The Comfort of Memories

“When your friends are gone and you only can look at pictures, then remeber, that times and people change but that memories stay forever.” 

C.M.

Losing loved ones is hard. For my friends and I, the past few years have dealt us some serious losses.

If you are lucky, you have memories to comfort you as you adjust and move on.

If you are luckier, you have friends who sit beside you and share their stories as you share your own.

Eventually, we all find ways to move on. It took me awhile to understand moving on did not mean forgetting. This realization eased my sorrow and restored daily joy. I found some fun and easy ways to keep each person in my daily routines.

A few examples:

–I have a votive candle burning as a daily rembrance.

–I have gardens around our house named in honor of them–even parts for our dogs.

–I have certain plants named after them so I can talk with them.

I have opened my mind to the signs they send. letting me know they are near. I have come to believe that our loved ones stay close to us–we just need to be aware of their signs and believe.

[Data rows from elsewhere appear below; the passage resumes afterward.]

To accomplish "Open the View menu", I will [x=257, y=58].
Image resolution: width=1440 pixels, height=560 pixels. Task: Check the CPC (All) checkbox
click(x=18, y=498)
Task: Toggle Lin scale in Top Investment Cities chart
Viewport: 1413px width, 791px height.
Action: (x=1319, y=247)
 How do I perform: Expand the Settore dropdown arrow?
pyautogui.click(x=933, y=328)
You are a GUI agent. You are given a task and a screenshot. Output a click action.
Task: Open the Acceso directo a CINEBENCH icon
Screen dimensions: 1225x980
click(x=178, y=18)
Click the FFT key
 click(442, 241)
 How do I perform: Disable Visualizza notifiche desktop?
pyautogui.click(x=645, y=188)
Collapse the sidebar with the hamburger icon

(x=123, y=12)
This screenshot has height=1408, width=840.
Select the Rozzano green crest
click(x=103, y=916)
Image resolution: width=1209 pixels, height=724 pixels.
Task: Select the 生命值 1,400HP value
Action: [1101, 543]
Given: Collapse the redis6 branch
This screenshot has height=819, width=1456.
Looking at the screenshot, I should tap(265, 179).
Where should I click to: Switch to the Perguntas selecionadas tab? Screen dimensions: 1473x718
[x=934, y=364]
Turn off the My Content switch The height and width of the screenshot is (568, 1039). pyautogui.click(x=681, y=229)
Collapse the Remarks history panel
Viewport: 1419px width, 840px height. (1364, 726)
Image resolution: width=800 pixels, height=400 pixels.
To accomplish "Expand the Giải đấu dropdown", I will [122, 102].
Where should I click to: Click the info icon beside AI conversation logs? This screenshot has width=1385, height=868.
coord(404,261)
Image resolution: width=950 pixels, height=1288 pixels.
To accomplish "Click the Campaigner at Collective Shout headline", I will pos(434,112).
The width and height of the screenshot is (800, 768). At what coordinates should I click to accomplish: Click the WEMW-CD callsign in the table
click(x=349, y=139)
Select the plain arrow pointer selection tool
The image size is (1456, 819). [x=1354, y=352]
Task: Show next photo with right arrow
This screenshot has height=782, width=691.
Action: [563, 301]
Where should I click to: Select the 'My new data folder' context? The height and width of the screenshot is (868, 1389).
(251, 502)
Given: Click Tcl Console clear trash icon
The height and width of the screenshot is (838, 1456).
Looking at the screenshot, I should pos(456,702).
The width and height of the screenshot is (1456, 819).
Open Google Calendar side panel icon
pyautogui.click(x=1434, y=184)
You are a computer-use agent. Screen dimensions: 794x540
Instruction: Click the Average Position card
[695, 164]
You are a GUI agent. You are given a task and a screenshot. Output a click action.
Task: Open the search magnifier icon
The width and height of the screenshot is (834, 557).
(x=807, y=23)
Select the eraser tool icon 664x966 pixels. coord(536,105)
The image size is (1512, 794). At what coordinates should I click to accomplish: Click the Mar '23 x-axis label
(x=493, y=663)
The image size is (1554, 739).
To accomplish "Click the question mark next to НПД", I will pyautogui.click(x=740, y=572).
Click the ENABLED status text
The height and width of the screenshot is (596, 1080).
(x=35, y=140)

I found the following sometime ago by an unknown author who had some of the same ideas.

Hi.

This is your late loved one speaking. I don’t have long, so listen up because I have a lot I want to tell you. 

First off, I get it. 

Ever since I left this world you have missed me, and I know you’re bracing for the holidays without me. No matter what anyone says, this year’s festivities are going to be really tough. 

In fact, let’s be honest, this festive season will probably suck pondwater. But then, Thanksgiving and Christmas are tough holidays for a lot of people. You’re not alone.  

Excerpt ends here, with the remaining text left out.